• [Excerpted text]:
COMPENSATION OF  DIRECTORS

    Each director of the Company serves until the next annual meeting of the
Company's shareholders or until his successor is elected and qualified. Each
non-employee director receives an annual fee of $16,500, and officers and
directors are generally reimbursed for out-of-pocket expenses incurred in
connection with attendance at Board of Directors and committee meetings.

EMPLOYMENT CONTRACTS, TERMINATION OF EMPLOYMENT AND CHANGE-IN-CONTROL
ARRANGEMENTS

    Messrs. Theodore J. Wlazlowski, Executive Vice President, and Tim D. Torno,
Vice President-Finance, Treasurer, Assistant Secretary and Chief Financial
Officer, have written employment agreements with the Company with varying terms
and provisions which provide for a one year term but automatically extend for
one year periods unless otherwise terminated upon 60 days notice prior to the
end of the one year term. The employment agreements originally set Mr. Torno's
and Mr. Wlazlowski's base salaries at $187,200 and $200,000, respectively;
however, the Board of Directors may, in its discretion, decide to compensate the
two at higher rates and has periodically elected to do so. These employment
agreements are collectively referred to as the "Employment Agreements".

    The Employment Agreements also contain standard provisions relating to the
employee being entitled to participate in the 1988 Plan and the 1997 Plan and an
annual bonus program. The Employment Agreements also provide that the employee
is to be reimbursed for reasonable expenses incurred in connection with the
Company's business and certain relocation expenses. The Employment Agreements
further provide for standard paid vacations, other health and accident coverage
and insurance benefits.

    The Employment Agreements provide for severance benefits under certain
circumstances. The terms "change of control," "cause," and "disability" are used
in the following description as defined in the Employment Agreements. The
Employment Agreements terminate upon the death or disability of the employee.
Under the Employment Agreements, if the Company terminates employment of either
Messrs. Torno or Wlazlowski without cause, the Company will continue
compensation and benefits for the designated period of twelve months from the
date of termination.

    The Company may terminate the Employment Agreements for "cause" if the
employee commits a material breach of the agreement or any written policies or
procedures of the Company, commits any felony, willfully engages in acts that he
knew or should have known would cause material harm to Company property,
goodwill or existing business interests, engages in any violation of any civil
law, or fails to substantially perform his duties. If terminated by the Company
for any of those reasons, all benefits, including all unexercised and unvested
stock options previously granted to the employee, are cancelled and rendered
null and void. If the Company terminates the employee without cause, then all
unexercised and unvested options become exercisable immediately for the full
amount of the optioned shares.

• [Stated exercise 1]:
Answer these questions using the compensation excerpt:
(a) What annual fee does each non-employee director receive?
(b) At what amount did the employment agreements originally set Mr. Torno's base salary?
(c) For how long will the Company continue compensation and benefits if it terminates Mr. Torno or Mr. Wlazlowski without cause?

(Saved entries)

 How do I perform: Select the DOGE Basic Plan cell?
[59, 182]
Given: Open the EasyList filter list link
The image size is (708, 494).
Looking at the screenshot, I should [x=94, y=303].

• [Stated exercise 2]:
Rewrite all of the saved entries, changing "Given" to "Task" and leaving everything else as it is.

• [Written reply 1]:
(a) $16,500
(b) $187,200
(c) Twelve months from the date of termination

• [Written reply 2]:
 How do I perform: Select the DOGE Basic Plan cell?
[59, 182]
Task: Open the EasyList filter list link
The image size is (708, 494).
Looking at the screenshot, I should [x=94, y=303].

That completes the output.